### DATOS DEL EJERCICIO
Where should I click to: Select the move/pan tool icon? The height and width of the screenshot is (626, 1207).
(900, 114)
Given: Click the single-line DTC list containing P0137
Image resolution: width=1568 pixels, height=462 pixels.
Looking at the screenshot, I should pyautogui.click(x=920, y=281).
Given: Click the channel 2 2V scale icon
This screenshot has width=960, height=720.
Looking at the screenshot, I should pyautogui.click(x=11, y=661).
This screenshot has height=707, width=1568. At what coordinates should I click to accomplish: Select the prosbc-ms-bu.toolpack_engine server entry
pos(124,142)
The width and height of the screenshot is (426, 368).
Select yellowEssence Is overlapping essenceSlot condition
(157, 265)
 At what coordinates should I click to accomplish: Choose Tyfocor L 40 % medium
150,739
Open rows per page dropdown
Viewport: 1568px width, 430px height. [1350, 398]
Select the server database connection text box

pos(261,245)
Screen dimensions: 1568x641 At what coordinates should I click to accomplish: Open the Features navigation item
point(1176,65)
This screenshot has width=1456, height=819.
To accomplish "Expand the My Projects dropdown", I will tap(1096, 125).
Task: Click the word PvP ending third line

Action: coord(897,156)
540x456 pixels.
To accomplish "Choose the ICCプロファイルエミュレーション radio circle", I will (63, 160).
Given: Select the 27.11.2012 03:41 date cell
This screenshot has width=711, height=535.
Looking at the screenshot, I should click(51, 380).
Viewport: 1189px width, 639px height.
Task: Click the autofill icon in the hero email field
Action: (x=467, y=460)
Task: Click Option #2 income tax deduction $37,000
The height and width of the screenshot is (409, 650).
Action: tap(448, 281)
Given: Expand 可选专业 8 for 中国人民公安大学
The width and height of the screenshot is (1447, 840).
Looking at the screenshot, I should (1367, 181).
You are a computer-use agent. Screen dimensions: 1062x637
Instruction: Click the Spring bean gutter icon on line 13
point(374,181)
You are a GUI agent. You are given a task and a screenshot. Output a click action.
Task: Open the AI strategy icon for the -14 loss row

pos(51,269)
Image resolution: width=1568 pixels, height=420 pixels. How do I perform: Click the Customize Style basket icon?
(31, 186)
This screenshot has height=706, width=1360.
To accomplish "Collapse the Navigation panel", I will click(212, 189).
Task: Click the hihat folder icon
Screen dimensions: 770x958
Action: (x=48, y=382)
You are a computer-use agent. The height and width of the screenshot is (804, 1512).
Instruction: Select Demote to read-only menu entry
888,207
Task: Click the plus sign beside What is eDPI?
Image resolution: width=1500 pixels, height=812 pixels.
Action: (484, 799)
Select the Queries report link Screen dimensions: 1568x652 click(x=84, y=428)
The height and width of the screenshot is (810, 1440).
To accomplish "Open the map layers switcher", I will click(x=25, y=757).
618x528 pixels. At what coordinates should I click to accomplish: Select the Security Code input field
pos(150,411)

### OBJETIVO
Copia de nuevo todos los ítems y sustituye "Instruction" por "Command", sin alterar nada más.

### SOLUCIÓN DESARROLLADA
Where should I click to: Select the move/pan tool icon? The height and width of the screenshot is (626, 1207).
(900, 114)
Given: Click the single-line DTC list containing P0137
Image resolution: width=1568 pixels, height=462 pixels.
Looking at the screenshot, I should pyautogui.click(x=920, y=281).
Given: Click the channel 2 2V scale icon
This screenshot has width=960, height=720.
Looking at the screenshot, I should pyautogui.click(x=11, y=661).
This screenshot has height=707, width=1568. At what coordinates should I click to accomplish: Select the prosbc-ms-bu.toolpack_engine server entry
pos(124,142)
The width and height of the screenshot is (426, 368).
Select yellowEssence Is overlapping essenceSlot condition
(157, 265)
 At what coordinates should I click to accomplish: Choose Tyfocor L 40 % medium
150,739
Open rows per page dropdown
Viewport: 1568px width, 430px height. [1350, 398]
Select the server database connection text box

pos(261,245)
Screen dimensions: 1568x641 At what coordinates should I click to accomplish: Open the Features navigation item
point(1176,65)
This screenshot has width=1456, height=819.
To accomplish "Expand the My Projects dropdown", I will tap(1096, 125).
Task: Click the word PvP ending third line

Action: coord(897,156)
540x456 pixels.
To accomplish "Choose the ICCプロファイルエミュレーション radio circle", I will (63, 160).
Given: Select the 27.11.2012 03:41 date cell
This screenshot has width=711, height=535.
Looking at the screenshot, I should click(51, 380).
Viewport: 1189px width, 639px height.
Task: Click the autofill icon in the hero email field
Action: (x=467, y=460)
Task: Click Option #2 income tax deduction $37,000
The height and width of the screenshot is (409, 650).
Action: tap(448, 281)
Given: Expand 可选专业 8 for 中国人民公安大学
The width and height of the screenshot is (1447, 840).
Looking at the screenshot, I should (1367, 181).
You are a computer-use agent. Screen dimensions: 1062x637
Command: Click the Spring bean gutter icon on line 13
point(374,181)
You are a GUI agent. You are given a task and a screenshot. Output a click action.
Task: Open the AI strategy icon for the -14 loss row

pos(51,269)
Image resolution: width=1568 pixels, height=420 pixels. How do I perform: Click the Customize Style basket icon?
(31, 186)
This screenshot has height=706, width=1360.
To accomplish "Collapse the Navigation panel", I will click(212, 189).
Task: Click the hihat folder icon
Screen dimensions: 770x958
Action: (x=48, y=382)
You are a computer-use agent. The height and width of the screenshot is (804, 1512).
Command: Select Demote to read-only menu entry
888,207
Task: Click the plus sign beside What is eDPI?
Image resolution: width=1500 pixels, height=812 pixels.
Action: (484, 799)
Select the Queries report link Screen dimensions: 1568x652 click(x=84, y=428)
The height and width of the screenshot is (810, 1440).
To accomplish "Open the map layers switcher", I will click(x=25, y=757).
618x528 pixels. At what coordinates should I click to accomplish: Select the Security Code input field
pos(150,411)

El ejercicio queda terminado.